Instructions to follow:
Copy the blog post about favorite cookbooks below word for word, in full.

Sunday, August 22, 2010

The Sunday Question

Which cookbook is your favorite?

Brought my mom to Sherry Brooks Vinton’s event promoting her new canning and preserving book, Put ‘Em Up! last week. Mom, having grown up during the Depression, learned nothing much new, but I was inspired. As I am by any new cookbook. I’ve gone and made two kinds of salsa from the book, and am planning more forays into jam and pickle making before the end of the harvest. This is my favorite time of year, with all abundance before us, and I inevitably begin hunkering down with my (many) cookbooks, planning for fall and winter cooking extravaganzas. And this year, I’m moving as well, but unlike Emily Russo, I’m finally able to bring all my books and range them round me again, after storing most of them for a few years. I find myself gravitating first to the cookbooks, going through boxes and greeting them like the old friends they are.

I actually cried over my cracked, stained and spattered old Moosewood Cookbook, which I thought I’d lost.

I’ve been distressed lately about the strange trend of looking up recipes on the Internet. I actually know people who’ve ditched all their cookbooks because they can find anything they might need online! But cookbooks are sacred to me, a source of comfort and entertainment like no other. So I thought I’d ask everyone else who is passionate about their cookbooks this week which are their favorites.

It turns out we have a passel of vegetarians at the Odyssey. John’s favorite cookbook is Simple Vegetarian Pleasures, an oldie but goodie by Jeanne Lemlin.

He also favors The Winter Vegetarian by Darra Goldstein.

Joan likes Vegetarian Cooking For Everyone by Deborah Madison.

And Marika’s fave is Crescent Dragonwagon’s The Passionate Vegetarian, which I own but haven’t used because the cover scares me. I’ll have to give it up and get over myself, I guess. And you have to love her name.

Material shown:
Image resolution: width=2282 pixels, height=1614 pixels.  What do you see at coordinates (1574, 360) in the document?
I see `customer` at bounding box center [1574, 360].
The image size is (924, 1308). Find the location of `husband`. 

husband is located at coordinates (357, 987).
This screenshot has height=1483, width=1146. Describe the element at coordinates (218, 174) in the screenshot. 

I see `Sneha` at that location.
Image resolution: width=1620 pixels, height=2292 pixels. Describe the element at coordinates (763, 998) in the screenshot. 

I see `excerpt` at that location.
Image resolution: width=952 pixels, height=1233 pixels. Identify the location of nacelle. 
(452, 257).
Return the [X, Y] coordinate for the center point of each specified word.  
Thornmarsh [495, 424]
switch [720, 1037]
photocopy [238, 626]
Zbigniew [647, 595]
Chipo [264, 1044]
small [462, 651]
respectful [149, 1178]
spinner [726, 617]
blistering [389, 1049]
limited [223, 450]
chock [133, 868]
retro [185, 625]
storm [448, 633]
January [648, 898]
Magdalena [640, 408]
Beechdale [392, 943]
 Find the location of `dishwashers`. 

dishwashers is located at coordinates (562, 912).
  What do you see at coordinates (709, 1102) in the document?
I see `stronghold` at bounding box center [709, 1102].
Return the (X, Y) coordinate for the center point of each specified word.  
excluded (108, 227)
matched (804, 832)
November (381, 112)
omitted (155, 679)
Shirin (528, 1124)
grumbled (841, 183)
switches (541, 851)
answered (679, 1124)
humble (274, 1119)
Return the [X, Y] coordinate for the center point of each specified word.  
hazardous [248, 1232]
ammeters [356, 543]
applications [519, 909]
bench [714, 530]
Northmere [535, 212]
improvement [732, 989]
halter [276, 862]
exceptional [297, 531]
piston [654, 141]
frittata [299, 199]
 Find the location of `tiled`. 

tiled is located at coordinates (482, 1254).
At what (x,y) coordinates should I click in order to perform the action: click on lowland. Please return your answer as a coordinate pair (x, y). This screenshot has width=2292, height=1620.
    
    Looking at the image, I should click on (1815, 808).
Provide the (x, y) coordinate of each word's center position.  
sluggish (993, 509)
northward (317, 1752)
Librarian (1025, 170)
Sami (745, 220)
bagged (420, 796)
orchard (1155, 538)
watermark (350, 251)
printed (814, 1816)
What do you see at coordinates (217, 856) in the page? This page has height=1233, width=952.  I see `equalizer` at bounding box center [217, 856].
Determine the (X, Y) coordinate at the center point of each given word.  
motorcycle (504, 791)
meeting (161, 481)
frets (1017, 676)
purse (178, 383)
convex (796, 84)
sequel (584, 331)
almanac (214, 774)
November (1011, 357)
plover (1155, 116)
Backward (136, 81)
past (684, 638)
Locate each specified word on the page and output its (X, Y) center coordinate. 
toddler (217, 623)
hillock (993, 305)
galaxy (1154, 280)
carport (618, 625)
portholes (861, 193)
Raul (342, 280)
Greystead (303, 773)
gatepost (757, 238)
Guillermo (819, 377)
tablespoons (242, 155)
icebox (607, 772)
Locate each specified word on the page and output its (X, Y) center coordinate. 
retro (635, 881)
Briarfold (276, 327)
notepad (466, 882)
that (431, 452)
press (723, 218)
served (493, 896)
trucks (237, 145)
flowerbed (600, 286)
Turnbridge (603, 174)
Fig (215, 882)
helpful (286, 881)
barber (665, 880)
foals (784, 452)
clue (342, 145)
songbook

Exercise answer:
Sunday, August 22, 2010

The Sunday Question

Which cookbook is your favorite?

Brought my mom to Sherry Brooks Vinton’s event promoting her new canning and preserving book, Put ‘Em Up! last week. Mom, having grown up during the Depression, learned nothing much new, but I was inspired. As I am by any new cookbook. I’ve gone and made two kinds of salsa from the book, and am planning more forays into jam and pickle making before the end of the harvest. This is my favorite time of year, with all abundance before us, and I inevitably begin hunkering down with my (many) cookbooks, planning for fall and winter cooking extravaganzas. And this year, I’m moving as well, but unlike Emily Russo, I’m finally able to bring all my books and range them round me again, after storing most of them for a few years. I find myself gravitating first to the cookbooks, going through boxes and greeting them like the old friends they are.

I actually cried over my cracked, stained and spattered old Moosewood Cookbook, which I thought I’d lost.

I’ve been distressed lately about the strange trend of looking up recipes on the Internet. I actually know people who’ve ditched all their cookbooks because they can find anything they might need online! But cookbooks are sacred to me, a source of comfort and entertainment like no other. So I thought I’d ask everyone else who is passionate about their cookbooks this week which are their favorites.

It turns out we have a passel of vegetarians at the Odyssey. John’s favorite cookbook is Simple Vegetarian Pleasures, an oldie but goodie by Jeanne Lemlin.

He also favors The Winter Vegetarian by Darra Goldstein.

Joan likes Vegetarian Cooking For Everyone by Deborah Madison.

And Marika’s fave is Crescent Dragonwagon’s The Passionate Vegetarian, which I own but haven’t used because the cover scares me. I’ll have to give it up and get over myself, I guess. And you have to love her name.